Entretien avec le Dr Gaëlle Abgrall, psychiatre, responsable de la Cellule d'urgence médico-psychologique de Paris et d'Île-de-France et responsable du SAS psychiatrie de Paris.
Quel est l’objectif du SAS psychiatrie mis en place au SAMU de Paris ?
Ce dispositif est né d’un constat sans appel : les appels à tonalité psychiatrique sont nombreux, complexes, et souvent mal orientés. Avant sa mise en place, 80 % d’entre eux aboutissaient à un passage aux urgences hospitalières. Or, ce n’était ni toujours justifié, ni satisfaisant pour les patients ou les équipes. En 2021, grâce à un appel à projets du Fonds d’innovation organisationnelle en psychiatrie (FIOP) et au soutien de l’ARS Île-de-France, nous avons lancé une expérimentation qui s’est pérennisée. Depuis deux ans et demi, nous déployons une ligne psychiatrique dédiée au sein du SAMU, disponible tous les jours de 8 h à minuit.
Comment fonctionne cette ligne ?
Elle s’intègre pleinement à la logique du SAS. Lorsqu’un appel au 15 concerne une problématique de santé mentale, le médecin régulateur généraliste peut nous transférer la régulation. Nous intervenons pour affiner l’évaluation, écarter les urgences somatiques et construire une réponse adaptée. L’équipe comprend deux psychiatres et 9 infirmiers spécialisés. Le binôme médecin/infirmier permet une réponse fine, qui va du simple conseil à la mobilisation d'un SMUR, en passant par une orientation vers une structure de soins.
Quels types de situations vous sont confiées ?
Les motifs les plus fréquents sont les idées suicidaires, les crises d’angoisse, les troubles du comportement, les épisodes délirants.
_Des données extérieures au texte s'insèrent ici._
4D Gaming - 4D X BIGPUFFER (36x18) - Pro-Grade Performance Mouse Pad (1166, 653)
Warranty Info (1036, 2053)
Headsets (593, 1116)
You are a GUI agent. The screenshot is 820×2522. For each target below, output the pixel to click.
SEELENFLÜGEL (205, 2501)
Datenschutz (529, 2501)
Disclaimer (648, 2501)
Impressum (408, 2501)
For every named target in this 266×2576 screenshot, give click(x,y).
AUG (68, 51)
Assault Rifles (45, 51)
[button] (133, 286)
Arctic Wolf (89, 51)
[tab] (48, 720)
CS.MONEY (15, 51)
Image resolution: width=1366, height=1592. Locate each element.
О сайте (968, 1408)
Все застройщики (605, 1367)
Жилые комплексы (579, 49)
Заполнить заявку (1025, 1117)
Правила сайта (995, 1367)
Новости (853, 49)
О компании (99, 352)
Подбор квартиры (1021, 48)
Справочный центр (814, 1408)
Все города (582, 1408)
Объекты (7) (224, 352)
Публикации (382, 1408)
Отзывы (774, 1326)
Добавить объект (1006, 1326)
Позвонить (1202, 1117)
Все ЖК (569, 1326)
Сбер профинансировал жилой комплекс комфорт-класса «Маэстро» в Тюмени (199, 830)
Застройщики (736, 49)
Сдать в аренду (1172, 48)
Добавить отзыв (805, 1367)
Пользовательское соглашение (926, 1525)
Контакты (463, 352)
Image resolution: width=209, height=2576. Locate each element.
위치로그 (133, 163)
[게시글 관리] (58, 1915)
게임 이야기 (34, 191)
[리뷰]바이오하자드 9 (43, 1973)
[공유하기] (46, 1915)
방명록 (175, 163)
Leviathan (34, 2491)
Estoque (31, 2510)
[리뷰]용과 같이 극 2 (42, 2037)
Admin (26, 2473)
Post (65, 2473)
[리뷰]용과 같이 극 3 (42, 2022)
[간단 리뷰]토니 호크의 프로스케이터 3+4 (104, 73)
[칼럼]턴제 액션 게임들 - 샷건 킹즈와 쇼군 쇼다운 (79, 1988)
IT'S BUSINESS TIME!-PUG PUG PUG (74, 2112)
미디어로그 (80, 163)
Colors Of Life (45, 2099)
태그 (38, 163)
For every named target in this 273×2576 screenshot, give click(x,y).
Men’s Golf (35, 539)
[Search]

Les appels viennent en majorité des proches de patients, puis des patients eux-mêmes et enfin de professionnels (CMP, généralistes, services sociaux…).
Avez-vous la possibilité d’intervenir sur le terrain ?
Oui, et c’est là une des spécificités fortes du dispositif. En 2024, nous avons réalisé 167 interventions à domicile, contre 45 en 2023. Nous intervenons seuls ou en binôme avec les pompiers, selon la situation. Nous collaborons aussi avec les CMP quand il s’agit de patients connus, pour éviter les ruptures de parcours. En cela, nous sommes le premier dispositif à proposer des interventions à domicile directement à partir de l’appel au 15, sans passer par un service d’urgence intermédiaire.
Quelles sont vos perspectives de développement ?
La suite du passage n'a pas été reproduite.